**PROBLEM REQUIREMENTS:**
Wherever the string "computer" shows up in the records below, return that line.
SOURCE INFORMATION: Begin
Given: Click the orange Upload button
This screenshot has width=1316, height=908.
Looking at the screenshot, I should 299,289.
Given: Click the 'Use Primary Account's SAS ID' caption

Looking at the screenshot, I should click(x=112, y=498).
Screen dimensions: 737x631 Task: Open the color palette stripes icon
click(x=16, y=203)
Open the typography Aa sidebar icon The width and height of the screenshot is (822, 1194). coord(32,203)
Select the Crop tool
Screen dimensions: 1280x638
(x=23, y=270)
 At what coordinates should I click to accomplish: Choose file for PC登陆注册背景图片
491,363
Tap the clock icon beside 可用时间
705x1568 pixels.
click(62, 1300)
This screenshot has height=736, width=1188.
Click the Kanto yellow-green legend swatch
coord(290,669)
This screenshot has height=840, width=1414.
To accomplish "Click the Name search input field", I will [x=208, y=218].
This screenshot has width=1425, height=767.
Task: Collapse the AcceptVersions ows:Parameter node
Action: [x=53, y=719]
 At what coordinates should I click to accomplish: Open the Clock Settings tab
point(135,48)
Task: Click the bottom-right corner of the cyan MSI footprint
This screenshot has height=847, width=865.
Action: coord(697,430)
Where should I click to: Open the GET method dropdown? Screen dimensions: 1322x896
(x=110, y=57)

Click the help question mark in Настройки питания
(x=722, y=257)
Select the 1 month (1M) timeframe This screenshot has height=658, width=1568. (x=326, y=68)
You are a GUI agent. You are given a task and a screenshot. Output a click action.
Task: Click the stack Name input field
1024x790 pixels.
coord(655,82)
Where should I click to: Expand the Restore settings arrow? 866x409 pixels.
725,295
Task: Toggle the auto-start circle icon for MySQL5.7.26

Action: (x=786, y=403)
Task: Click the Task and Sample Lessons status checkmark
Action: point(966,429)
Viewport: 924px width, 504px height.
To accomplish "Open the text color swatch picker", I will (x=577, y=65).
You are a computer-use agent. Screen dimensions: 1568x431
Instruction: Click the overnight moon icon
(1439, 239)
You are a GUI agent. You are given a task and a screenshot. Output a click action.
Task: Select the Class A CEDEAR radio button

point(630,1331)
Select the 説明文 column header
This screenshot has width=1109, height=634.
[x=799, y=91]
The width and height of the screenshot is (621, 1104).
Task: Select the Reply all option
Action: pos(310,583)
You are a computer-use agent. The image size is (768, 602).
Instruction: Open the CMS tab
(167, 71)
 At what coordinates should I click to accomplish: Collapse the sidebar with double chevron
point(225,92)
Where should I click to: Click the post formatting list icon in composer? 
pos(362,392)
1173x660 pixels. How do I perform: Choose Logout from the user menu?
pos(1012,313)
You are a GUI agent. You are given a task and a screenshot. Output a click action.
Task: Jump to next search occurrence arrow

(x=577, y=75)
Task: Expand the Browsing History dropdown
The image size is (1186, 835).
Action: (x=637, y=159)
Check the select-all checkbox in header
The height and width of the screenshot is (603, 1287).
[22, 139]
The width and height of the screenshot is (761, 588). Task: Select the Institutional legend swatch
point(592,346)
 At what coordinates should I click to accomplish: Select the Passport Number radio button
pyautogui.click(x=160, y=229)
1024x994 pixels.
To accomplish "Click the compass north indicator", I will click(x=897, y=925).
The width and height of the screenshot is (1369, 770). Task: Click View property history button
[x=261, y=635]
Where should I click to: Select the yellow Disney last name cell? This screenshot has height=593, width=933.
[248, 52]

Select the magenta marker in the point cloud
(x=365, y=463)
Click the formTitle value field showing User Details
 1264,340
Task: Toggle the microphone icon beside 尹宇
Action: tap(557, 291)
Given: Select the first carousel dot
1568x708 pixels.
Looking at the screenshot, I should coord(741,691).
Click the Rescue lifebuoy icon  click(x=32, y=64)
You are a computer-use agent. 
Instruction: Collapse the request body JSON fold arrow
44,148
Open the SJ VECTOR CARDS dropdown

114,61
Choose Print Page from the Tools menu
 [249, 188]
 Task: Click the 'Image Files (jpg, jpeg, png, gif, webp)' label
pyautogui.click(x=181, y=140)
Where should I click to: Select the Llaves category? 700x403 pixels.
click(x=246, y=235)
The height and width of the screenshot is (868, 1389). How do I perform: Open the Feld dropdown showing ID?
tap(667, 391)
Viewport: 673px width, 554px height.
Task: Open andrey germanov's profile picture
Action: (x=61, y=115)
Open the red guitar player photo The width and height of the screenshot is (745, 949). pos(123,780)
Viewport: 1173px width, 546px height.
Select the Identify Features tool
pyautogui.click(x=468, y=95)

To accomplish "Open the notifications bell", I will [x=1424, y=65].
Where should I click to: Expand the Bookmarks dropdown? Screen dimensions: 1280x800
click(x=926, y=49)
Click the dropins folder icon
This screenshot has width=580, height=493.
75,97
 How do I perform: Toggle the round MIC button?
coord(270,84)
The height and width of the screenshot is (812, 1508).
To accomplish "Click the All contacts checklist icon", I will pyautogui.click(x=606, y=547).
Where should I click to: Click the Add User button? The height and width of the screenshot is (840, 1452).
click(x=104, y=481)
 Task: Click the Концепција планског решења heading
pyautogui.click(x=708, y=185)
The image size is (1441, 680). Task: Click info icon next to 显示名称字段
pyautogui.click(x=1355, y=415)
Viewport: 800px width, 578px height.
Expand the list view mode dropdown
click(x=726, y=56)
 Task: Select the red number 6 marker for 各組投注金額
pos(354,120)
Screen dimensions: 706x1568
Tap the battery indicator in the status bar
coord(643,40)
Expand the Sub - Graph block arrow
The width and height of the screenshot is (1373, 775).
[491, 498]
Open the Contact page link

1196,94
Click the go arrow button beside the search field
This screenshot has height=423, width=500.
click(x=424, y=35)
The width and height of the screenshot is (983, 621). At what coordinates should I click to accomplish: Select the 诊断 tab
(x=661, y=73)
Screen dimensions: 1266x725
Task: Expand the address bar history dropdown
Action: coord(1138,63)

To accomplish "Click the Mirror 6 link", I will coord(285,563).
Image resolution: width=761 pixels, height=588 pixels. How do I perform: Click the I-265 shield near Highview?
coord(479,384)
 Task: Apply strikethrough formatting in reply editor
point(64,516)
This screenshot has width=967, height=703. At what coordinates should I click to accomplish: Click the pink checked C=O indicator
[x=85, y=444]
SOURCE INFORMATION: End
**OUTPUT FOR THIS EXERCISE:**
You are a computer-use agent. Screen dimensions: 1568x431
You are a computer-use agent. The image size is (768, 602).
You are a computer-use agent. 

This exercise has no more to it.